Fitch deems the socio-political and financial implications of a default by NamPower as ‘strong’, given the essential character of electricity supply and significant development needs for electricity infrastructure.
“Based on our PSL criteria (stronger subsidiary path), we assess the legal ring-fencing around NamPower and access and control as ‘open’, so the company’s rating is capped by the sovereign rating,” Fitch says.
NamPower’s ‘BBB-’ SCP reflects the company’s monopolistic market position in energy trading and transmission in Namibia and the cost-reflective tariff framework.
The company has a strong capital structure of N$7,7 billion of liquid investments, compared with N$531 million debt as at 30 June 2022.
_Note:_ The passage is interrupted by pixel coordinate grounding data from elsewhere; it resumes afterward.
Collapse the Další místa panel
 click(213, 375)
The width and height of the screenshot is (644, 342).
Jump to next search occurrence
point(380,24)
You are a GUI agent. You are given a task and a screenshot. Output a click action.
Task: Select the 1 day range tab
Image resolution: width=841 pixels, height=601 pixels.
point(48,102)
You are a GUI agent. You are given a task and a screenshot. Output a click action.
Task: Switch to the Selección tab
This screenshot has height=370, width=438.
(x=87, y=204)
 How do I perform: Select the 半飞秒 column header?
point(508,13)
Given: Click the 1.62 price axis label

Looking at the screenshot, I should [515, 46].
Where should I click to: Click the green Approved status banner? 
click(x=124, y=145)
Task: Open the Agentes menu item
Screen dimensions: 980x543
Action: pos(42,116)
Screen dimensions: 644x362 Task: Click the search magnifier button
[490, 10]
“However, we expect negative FCF for the next four years, which will deplete a major part of the short-term liquid investments,” the agency says.
Fitch forecasts total capex of N$10,5 billion between 2023 and 2026, which will lead to a double-digit negative free cash-flow margin (average -31%).
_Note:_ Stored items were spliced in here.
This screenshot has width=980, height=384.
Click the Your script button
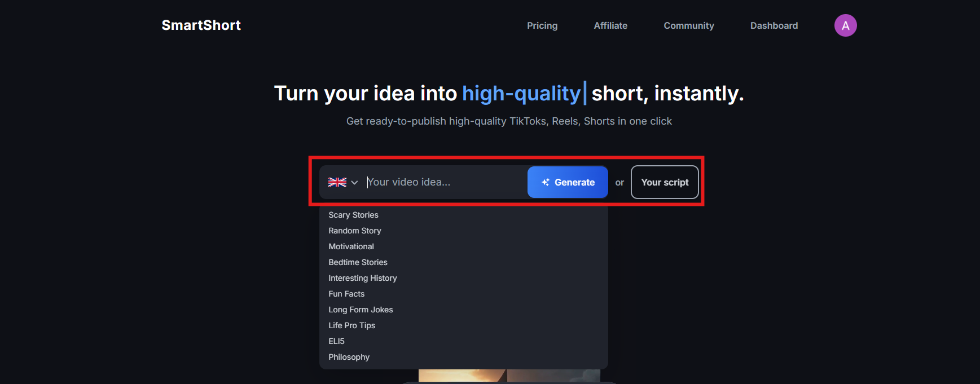pyautogui.click(x=665, y=182)
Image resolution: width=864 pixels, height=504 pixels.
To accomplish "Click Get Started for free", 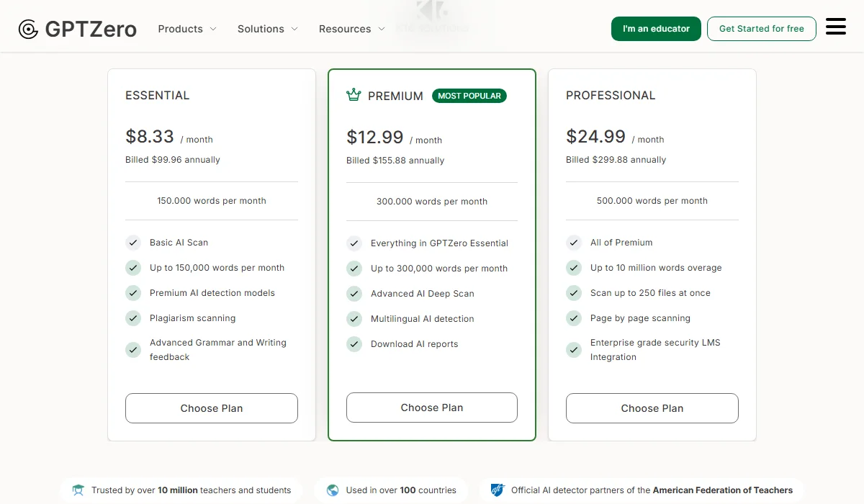I will [x=761, y=29].
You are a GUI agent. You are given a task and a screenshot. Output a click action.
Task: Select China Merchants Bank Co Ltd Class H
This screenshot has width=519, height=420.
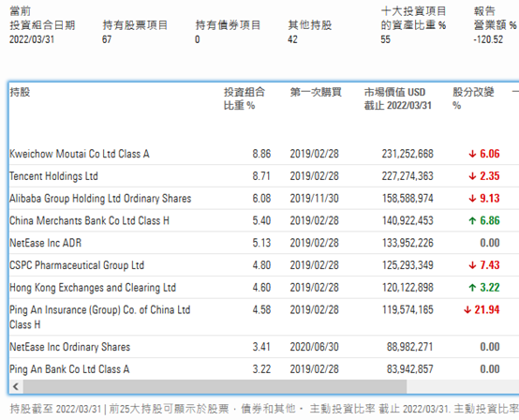tap(89, 220)
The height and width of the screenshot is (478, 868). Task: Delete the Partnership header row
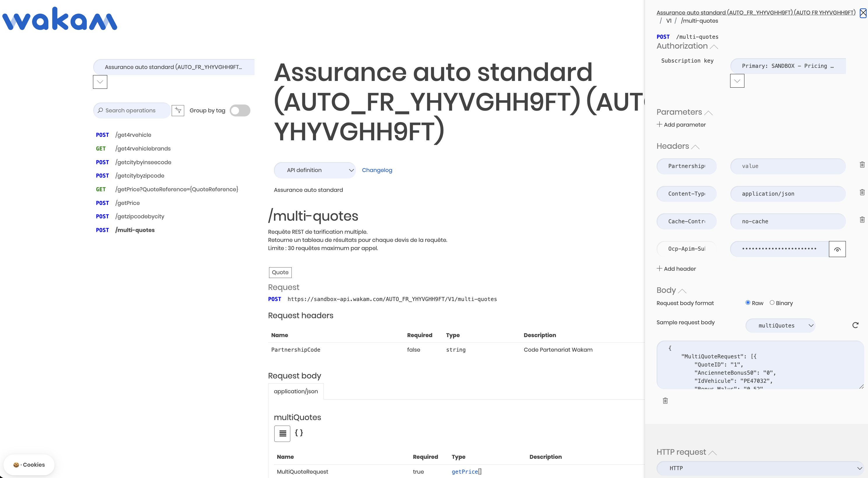point(862,165)
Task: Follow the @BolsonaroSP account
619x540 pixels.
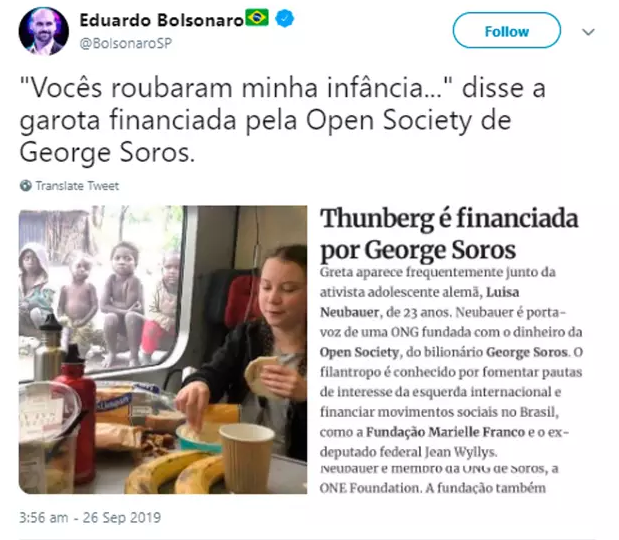Action: [506, 30]
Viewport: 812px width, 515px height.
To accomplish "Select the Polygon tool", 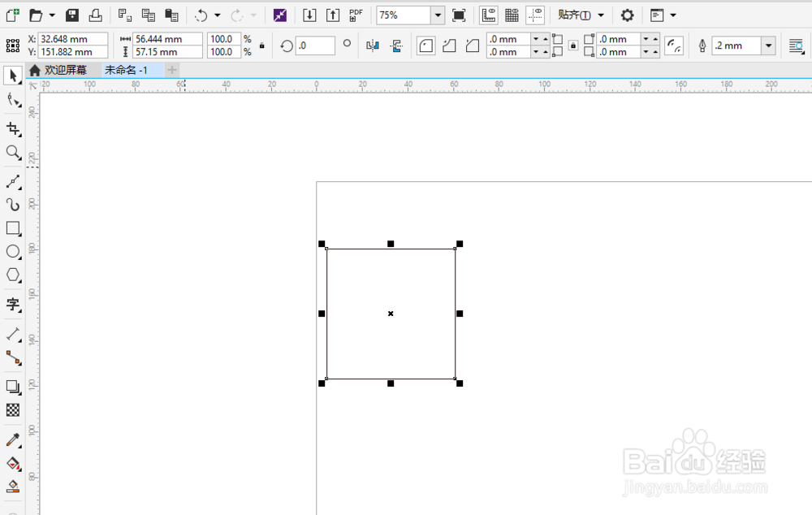I will tap(13, 275).
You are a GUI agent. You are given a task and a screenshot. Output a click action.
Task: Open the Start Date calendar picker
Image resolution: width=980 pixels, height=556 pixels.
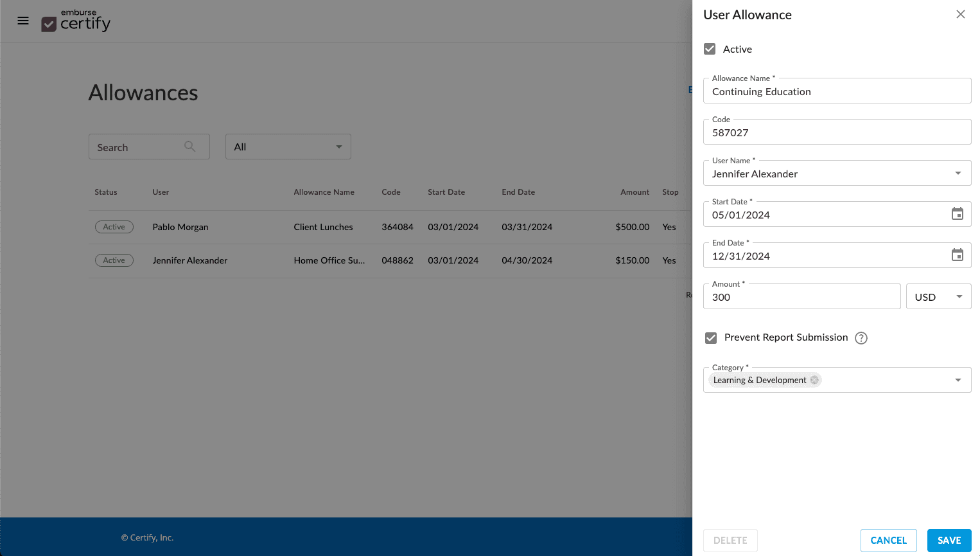[957, 214]
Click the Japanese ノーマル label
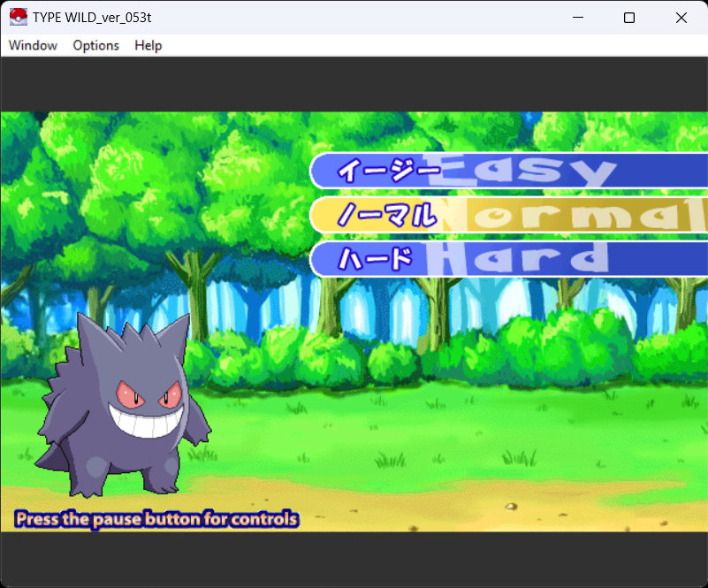708x588 pixels. [x=387, y=215]
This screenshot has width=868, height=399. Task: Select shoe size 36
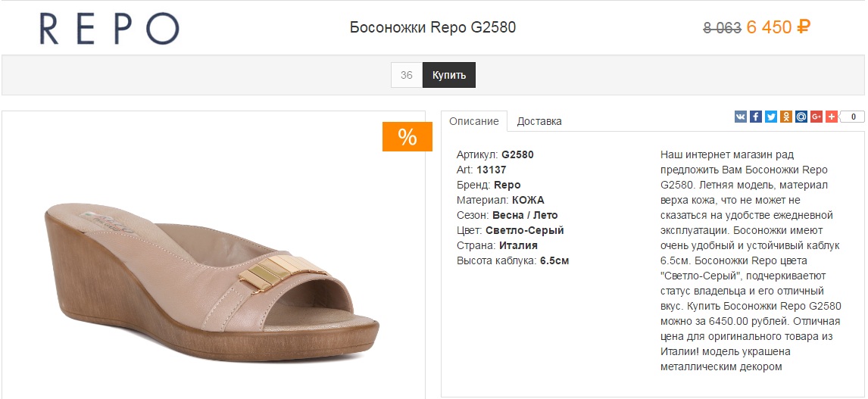point(407,75)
The capex programme will be partially financed by internal cash, short-term investments, and additional borrowing.
Rising capex resulting in materially negative FCF would deplete the short-term investments and likely result in a downward revision of the SCP.
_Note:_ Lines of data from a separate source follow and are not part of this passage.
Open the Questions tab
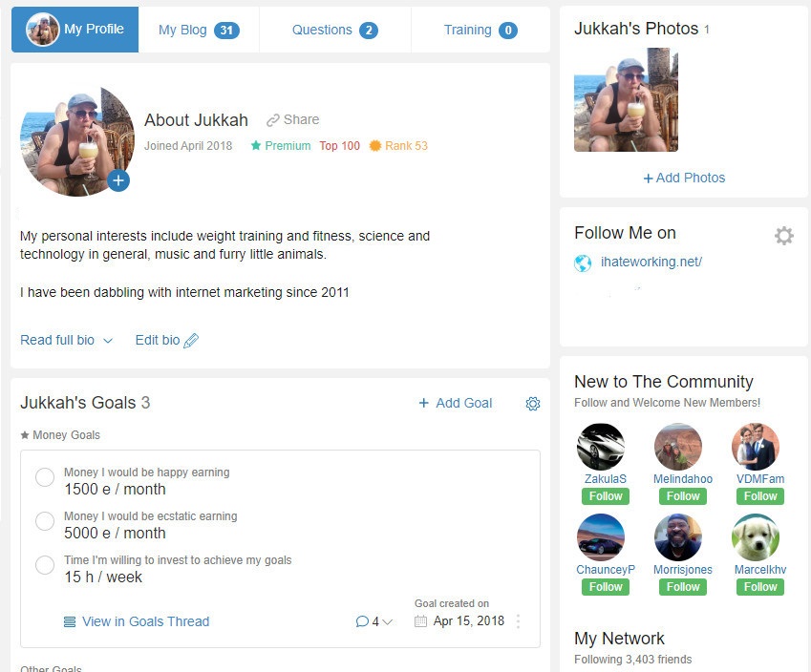This screenshot has width=811, height=672. 334,30
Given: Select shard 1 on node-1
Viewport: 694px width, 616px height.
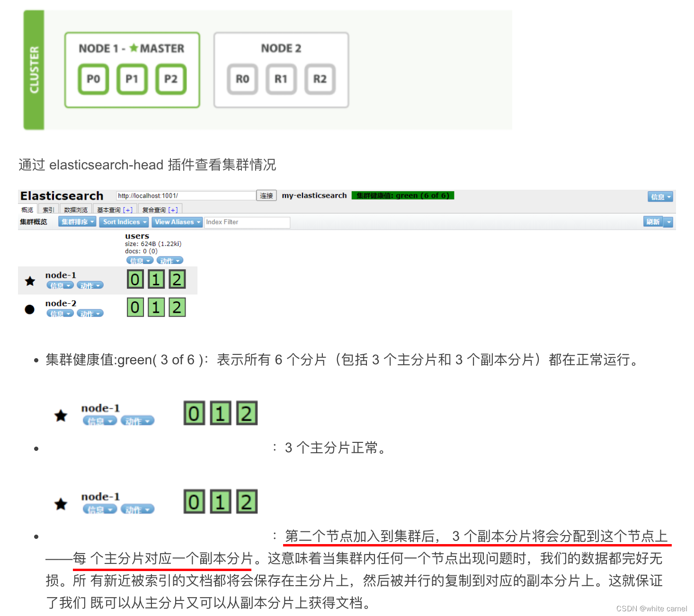Looking at the screenshot, I should coord(156,280).
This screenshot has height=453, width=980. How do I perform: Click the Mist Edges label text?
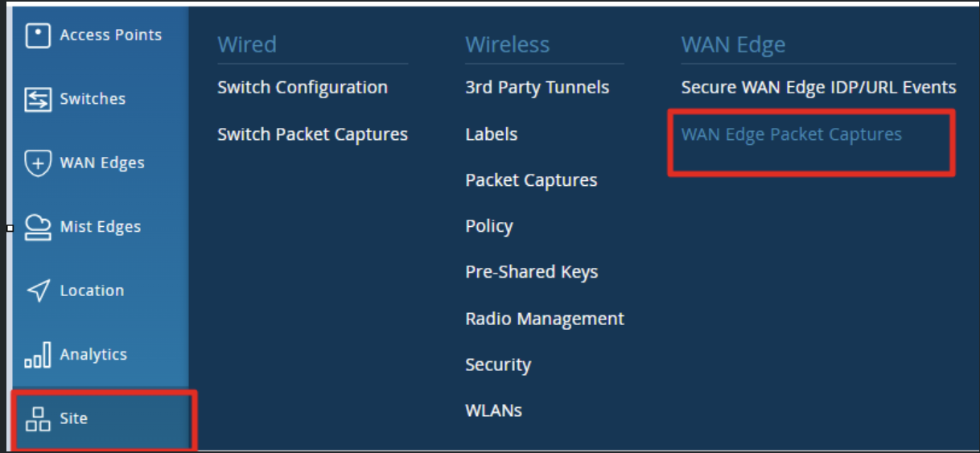(101, 227)
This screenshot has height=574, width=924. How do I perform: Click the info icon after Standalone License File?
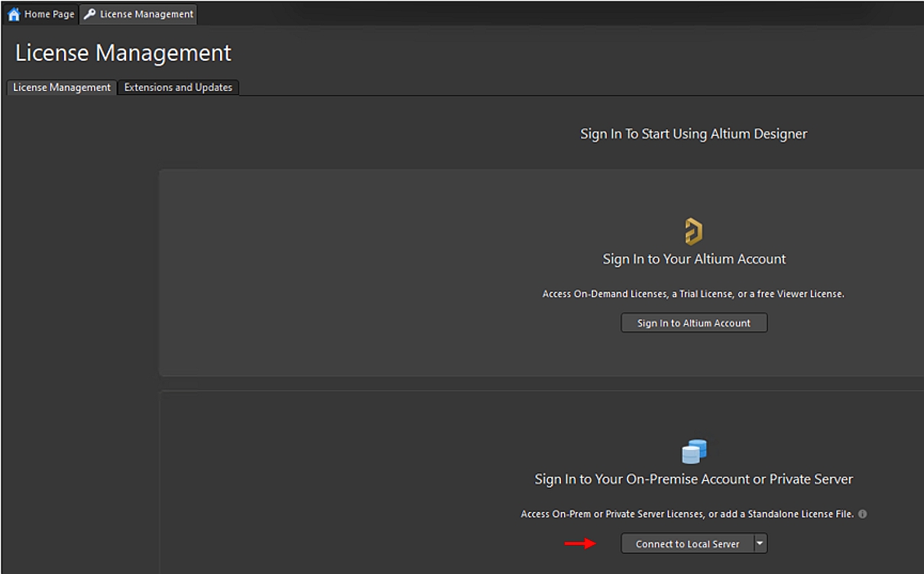click(x=862, y=514)
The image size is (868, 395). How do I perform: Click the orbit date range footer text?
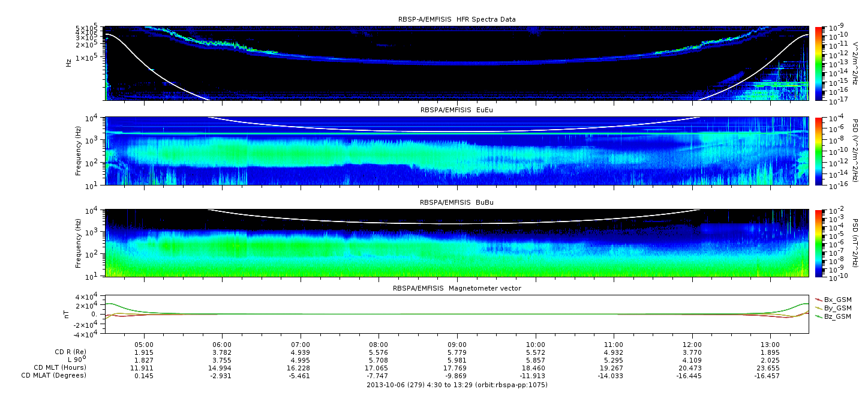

NamPower expects capital spending on new transmission to represent almost 57% of total capex for 2023 to 2026, new generation projects (38%), and other capex (5%).
“We note that the capex plan is aggressive and entails execution risks,” the power utility says.
The group is highly dependent on energy imports, which represented almost 72% of the total energy supplied in the financial year ending 30 June 2022.
NamPower has a capex plan to develop several generation projects with total capacity of 238 megawatts (MW), which, along with the capacity of 114MW to be developed by independent power producers (IPPs), should reduce the reliance on imported electricity in the medium term.
NamPower expects imported electricity to represent almost 49% of total electricity supplied in the 2026 financial year.
“The Ruacana hydro power plant represents about 37% of installed capacity available to NamPower (including imports), and its production varies depending on the flow of the Kunene River.
“This variation in production has a direct impact on NamPower’s total cost of electricity supply. In the 2022 financial year, the river flow was significantly slow, leading to a drop in the electricity generated from Ruacana to 781GWh. To bridge the gap, NamPower increased the imported electricity, which led to a significant increase in the cost of supply.”
NamPower’s ratings are the same as NamWater’s.
The IDRs are constrained by the Namibian sovereign in accordance with Fitch’s GRE and PSL criteria.
Their ‘BBB-’ SCPs benefit from monopoly positions and strong financial profiles.
However, NamPower has a weaker business profile due to smaller scale, weaker market trends, volatile profitability and significant reliance on load factors at Ruacana and imported electricity.